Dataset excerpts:
■ ■ ■ ■ ■

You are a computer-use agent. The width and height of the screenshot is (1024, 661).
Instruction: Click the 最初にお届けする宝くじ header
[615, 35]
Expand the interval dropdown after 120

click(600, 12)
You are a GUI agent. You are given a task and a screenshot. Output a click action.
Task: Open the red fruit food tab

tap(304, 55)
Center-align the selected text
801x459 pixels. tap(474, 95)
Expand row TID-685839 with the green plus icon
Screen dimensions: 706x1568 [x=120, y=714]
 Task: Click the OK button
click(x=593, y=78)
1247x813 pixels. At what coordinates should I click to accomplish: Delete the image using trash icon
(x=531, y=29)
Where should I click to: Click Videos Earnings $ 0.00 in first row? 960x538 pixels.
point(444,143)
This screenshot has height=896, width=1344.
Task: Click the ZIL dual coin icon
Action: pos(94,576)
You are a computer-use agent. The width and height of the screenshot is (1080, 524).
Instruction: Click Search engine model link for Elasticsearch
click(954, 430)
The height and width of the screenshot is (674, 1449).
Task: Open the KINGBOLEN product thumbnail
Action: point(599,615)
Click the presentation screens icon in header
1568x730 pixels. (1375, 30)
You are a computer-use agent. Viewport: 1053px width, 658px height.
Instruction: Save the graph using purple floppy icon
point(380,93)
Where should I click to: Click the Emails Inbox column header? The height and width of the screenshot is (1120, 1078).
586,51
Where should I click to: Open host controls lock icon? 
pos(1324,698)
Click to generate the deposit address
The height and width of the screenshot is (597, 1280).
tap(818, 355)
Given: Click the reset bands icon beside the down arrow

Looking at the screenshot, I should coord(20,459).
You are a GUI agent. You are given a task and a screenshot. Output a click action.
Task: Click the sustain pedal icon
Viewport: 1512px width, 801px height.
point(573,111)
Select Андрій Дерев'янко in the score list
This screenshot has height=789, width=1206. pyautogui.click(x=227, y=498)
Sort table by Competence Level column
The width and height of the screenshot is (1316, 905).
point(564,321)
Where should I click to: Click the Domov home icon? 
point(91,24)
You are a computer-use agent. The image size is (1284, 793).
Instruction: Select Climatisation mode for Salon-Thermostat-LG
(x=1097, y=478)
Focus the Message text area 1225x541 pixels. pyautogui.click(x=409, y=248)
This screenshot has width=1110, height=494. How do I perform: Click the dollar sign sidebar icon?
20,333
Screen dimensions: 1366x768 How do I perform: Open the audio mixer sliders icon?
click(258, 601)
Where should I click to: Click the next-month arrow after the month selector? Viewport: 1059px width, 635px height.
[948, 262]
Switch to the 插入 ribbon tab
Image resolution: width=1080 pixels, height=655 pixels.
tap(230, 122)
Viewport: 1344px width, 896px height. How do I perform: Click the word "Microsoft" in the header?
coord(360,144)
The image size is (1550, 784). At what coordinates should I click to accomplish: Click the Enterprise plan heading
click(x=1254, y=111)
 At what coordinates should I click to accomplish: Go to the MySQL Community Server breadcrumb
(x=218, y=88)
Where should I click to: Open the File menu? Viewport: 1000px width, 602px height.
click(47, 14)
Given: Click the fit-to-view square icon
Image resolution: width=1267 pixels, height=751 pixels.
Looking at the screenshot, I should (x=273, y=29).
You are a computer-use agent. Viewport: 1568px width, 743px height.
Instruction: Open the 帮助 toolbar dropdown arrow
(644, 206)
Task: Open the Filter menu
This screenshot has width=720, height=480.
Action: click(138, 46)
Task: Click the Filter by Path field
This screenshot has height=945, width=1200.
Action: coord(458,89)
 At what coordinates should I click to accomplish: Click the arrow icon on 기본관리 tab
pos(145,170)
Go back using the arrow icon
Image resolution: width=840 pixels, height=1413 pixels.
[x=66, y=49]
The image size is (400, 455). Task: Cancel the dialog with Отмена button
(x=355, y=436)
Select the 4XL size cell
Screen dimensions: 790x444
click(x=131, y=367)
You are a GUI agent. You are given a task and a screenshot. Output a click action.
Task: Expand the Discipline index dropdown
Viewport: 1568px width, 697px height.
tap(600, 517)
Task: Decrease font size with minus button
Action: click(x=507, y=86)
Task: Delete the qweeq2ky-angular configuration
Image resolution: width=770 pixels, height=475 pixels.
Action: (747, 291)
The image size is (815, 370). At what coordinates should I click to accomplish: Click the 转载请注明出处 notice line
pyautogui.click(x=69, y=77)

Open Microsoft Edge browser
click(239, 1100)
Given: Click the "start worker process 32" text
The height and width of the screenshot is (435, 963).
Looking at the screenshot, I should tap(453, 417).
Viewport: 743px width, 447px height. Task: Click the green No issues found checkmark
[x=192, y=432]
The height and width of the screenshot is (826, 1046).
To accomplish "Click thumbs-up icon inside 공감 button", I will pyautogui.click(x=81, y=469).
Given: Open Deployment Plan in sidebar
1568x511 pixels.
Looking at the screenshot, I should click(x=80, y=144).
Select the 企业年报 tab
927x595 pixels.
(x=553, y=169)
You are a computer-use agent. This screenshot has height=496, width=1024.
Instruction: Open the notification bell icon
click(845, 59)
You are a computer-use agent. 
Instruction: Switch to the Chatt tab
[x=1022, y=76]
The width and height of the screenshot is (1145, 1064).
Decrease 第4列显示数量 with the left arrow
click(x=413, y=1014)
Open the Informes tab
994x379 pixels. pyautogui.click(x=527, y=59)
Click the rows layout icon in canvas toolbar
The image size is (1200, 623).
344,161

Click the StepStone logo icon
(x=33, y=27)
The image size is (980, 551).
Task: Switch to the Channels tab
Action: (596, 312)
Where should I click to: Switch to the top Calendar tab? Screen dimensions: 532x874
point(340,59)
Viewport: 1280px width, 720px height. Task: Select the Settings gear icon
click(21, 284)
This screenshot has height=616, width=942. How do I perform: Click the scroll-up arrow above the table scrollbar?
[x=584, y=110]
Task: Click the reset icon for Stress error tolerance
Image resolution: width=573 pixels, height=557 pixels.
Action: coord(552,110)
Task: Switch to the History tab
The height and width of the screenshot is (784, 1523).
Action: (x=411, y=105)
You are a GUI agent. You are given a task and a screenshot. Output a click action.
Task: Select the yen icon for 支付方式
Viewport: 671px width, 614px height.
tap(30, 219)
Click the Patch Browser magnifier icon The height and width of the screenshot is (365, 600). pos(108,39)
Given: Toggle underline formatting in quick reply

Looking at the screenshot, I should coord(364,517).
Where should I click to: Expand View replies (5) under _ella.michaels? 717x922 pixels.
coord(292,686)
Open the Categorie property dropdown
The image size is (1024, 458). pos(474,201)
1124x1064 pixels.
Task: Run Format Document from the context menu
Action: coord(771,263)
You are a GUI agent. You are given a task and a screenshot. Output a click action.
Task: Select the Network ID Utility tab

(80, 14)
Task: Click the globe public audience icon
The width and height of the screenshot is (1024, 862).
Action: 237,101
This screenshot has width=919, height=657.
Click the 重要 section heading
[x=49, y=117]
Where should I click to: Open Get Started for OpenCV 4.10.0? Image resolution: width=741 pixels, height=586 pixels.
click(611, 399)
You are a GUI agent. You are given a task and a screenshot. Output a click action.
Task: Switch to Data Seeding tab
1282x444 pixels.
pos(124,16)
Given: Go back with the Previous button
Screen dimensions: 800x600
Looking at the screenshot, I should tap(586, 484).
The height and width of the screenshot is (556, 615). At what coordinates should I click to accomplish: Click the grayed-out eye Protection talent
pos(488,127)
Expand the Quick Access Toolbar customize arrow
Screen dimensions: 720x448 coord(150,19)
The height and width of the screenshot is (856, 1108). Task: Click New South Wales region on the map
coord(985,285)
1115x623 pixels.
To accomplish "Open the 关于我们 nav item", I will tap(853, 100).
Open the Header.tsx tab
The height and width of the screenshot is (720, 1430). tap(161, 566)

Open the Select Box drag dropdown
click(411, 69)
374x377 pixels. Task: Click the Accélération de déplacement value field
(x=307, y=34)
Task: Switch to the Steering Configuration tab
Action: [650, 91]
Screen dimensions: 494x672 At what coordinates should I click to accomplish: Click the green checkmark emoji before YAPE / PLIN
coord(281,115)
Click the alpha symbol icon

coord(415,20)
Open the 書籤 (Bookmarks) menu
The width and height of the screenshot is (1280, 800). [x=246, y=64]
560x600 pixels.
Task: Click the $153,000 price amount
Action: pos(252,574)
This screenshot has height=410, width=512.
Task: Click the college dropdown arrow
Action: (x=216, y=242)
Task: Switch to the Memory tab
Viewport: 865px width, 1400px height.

■ ■ ■ ■ ■

:: Problem to solve ::
Which lines in the records above include the word "will"? Copy them out.

:: The completed task ::
To accomplish "Click thumbs-up icon inside 공감 button", I will pyautogui.click(x=81, y=469).
To accomplish "Open the 关于我们 nav item", I will tap(853, 100).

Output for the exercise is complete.